In the absence of any further evidence, I must assume that everybody's lying.

Except that Anon has real evidence in this case, and specifics. The FBI is just issuing a blanket denial. And, for that matter, if this agent is real and doesn't do this, why aren't they hiding him and not making him available for interviews? Seems like he would be the most credible source to deny it.

File name instructive

[Anonymous Coward]

"NCFTA_iOS_devices_intel.csv'

National Cyber-Forensics and Training Alliance(1) is that FBI-sponsored industry cybersecurity PR, lobbying, and info-sharing consortium that was going to replace CERT et al, make sure the Bureau's position on cybersecurity was advanced, and pass out a lot of white hats to all the "Walker, Cyber Ranger"s out there. Stangl (sic) apparently may have some role there. As others have pointed out, the data could have come directly from Apple.

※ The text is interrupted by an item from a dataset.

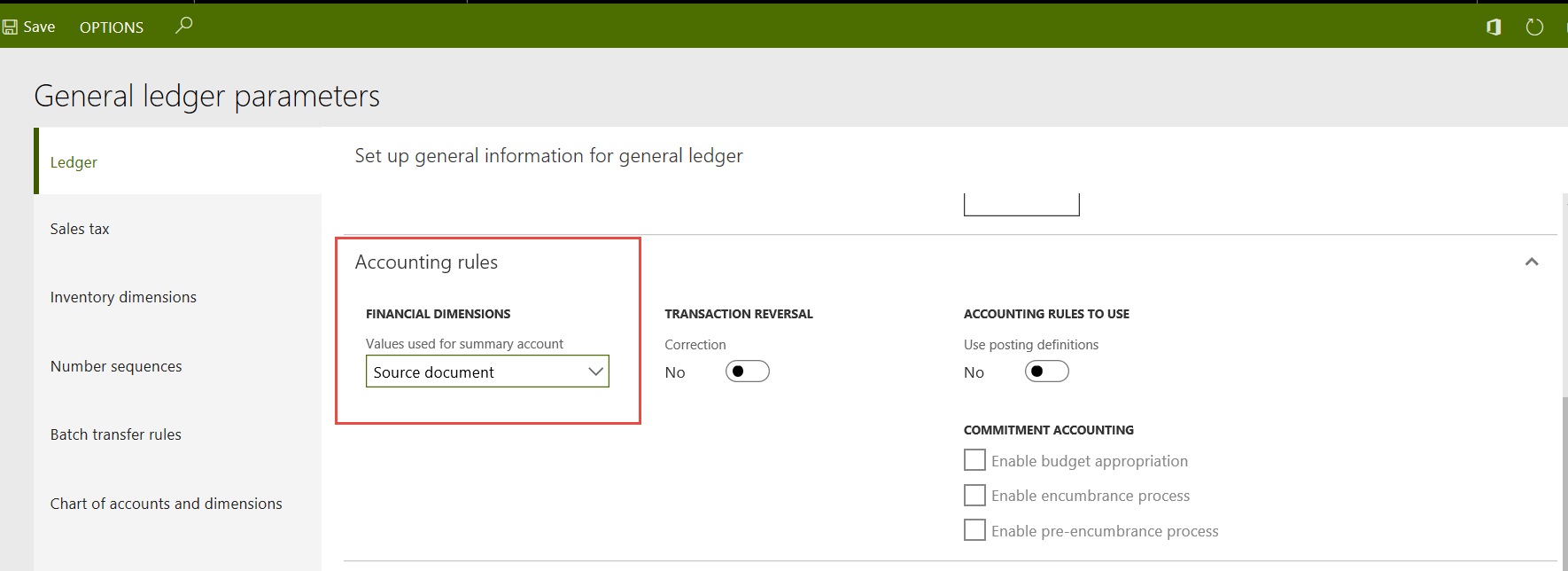
Task: Select the Ledger tab
Action: tap(74, 162)
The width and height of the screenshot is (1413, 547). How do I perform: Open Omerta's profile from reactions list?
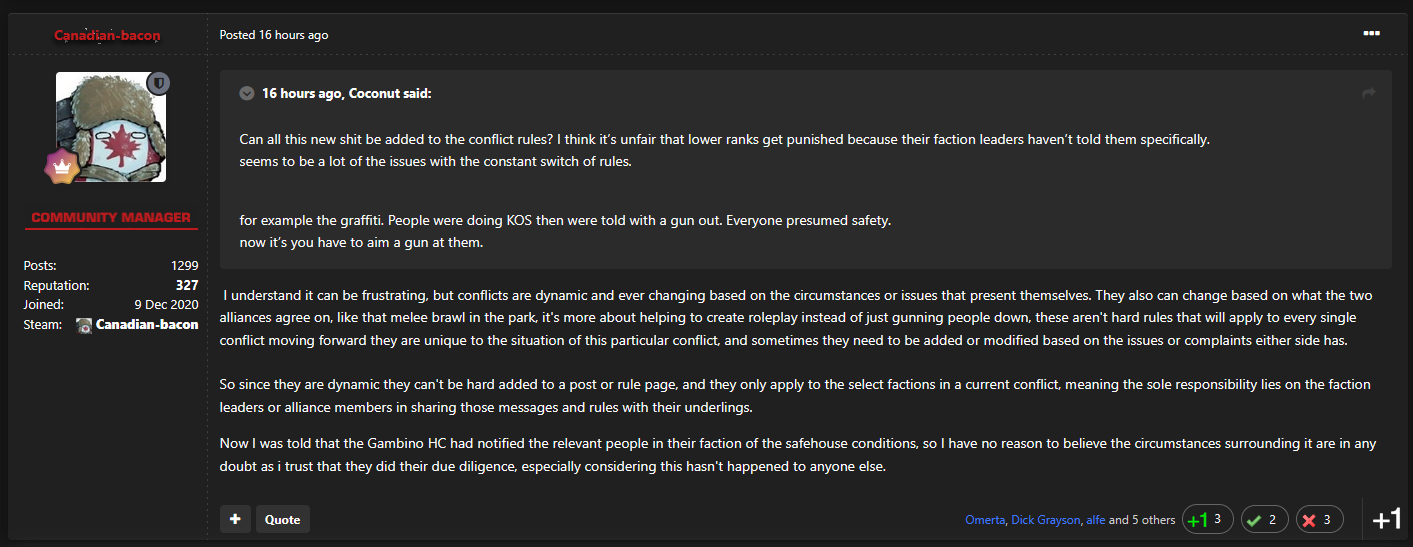985,520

So maybe the Fibbies are *technically* truthful here. It's called plausible deniability. That's why you have captive shadow orgs like NCFTA, ostensibly not taxpayer funded. Congress won't oblige your agency's agenda or funding? Just set up a non-profit org. They can do things you can't. Welcome to "continuity of government", though this process is now largely a quaint and unneccessary anachronism in a post PATRIOT, post DMCA, post NDAA, executive order, UN Treaty, Homeland Security world. That kind of deceptive charm may be it's only lingering utility, in fact. Sugar-coating and Cosmetics are big business, after all.

(1) http://yro.slashdot.org/index2.pl?fhfilter=NCFTA

Re:So where did they come from?

[fadethepolice]

This is likely to be true of every action of every whistleblower from now until the end of time. The very act of getting protected data from an organization by definition results in this situation. The only resort is to look at context and evaluate the information on the knowledge you have of the participants. http://en.wikipedia.org/wiki/Carnivore_(software) [wikipedia.org] http://en.wikipedia.org/wiki/NarusInsight [wikipedia.org] The FBI has a proven track record of secretly monitoring Americans for close to 100 years. Anonymous has a decent reputation as occasionally competent hackers. Given these facts I would tend to give more weight to the evidence presented by anonymous than the denials by the FBI.

Re:So where did they come from?

[blueg3]

...finding the names of agents is pretty easy...

Yeah, especially when the agent stated his name in a well-known FBI PR video targeting hackers.